Las bolsas chinas se estabilizan luego del derrumbe de este lunes
Vistos los resultados de hoy, parece que el nuevo sistema cumplió con su función de dar tiempo para pensar a los accionistas (casi el 90 por ciento en China son inversores individuales sin especiales conocimientos financieros, por lo que ambos mercados son muy volátiles), y así las caídas de ayer no se vieron repetidas hoy.
La clave está en los desplomes que vivieron los parqués chinos en julio y agosto pasados, cuando llegaron a contagiarse a otros mercados mundiales, pese a que la inversión extranjera en las bolsas chinas está muy limitada.
La medida se aplica sólo a "grandes accionistas" (los titulares del cinco por ciento o más de las acciones de una compañía), que no podrán desprenderse de ellas hasta que se cumpla ese plazo y vuelva a abrir el mercado, es decir, hasta el próximo lunes 11.
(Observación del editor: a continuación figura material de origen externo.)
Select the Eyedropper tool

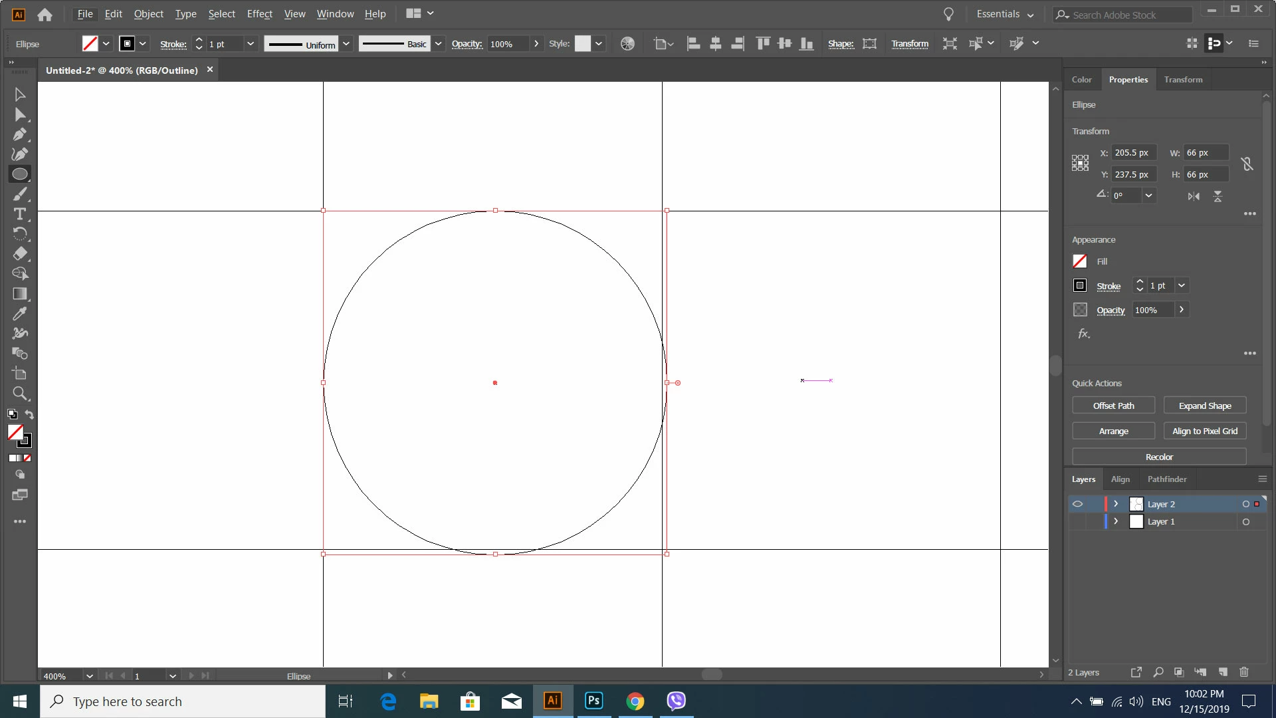click(x=19, y=314)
Aun así, ayer muchos accionistas individuales -que aunque apenas tienen el 30 por ciento de las acciones en Shanghái y Shenzhen, sí mueven tres cuartos de las transacciones diarias, por lo que influyen mucho en los precios-, quisieron anticiparse y empezaron a vender.
Su intención era recoger ganancias antes de que los precios caigan, según sus espectativas, la semana que viene, y eso provocó las abruptas caídas de ayer, que no fueron más profundas porque lo evitó la nueva normativa que se estrenaba ayer precisamente, que cerró los mercados 92 minutos antes de lo habitual.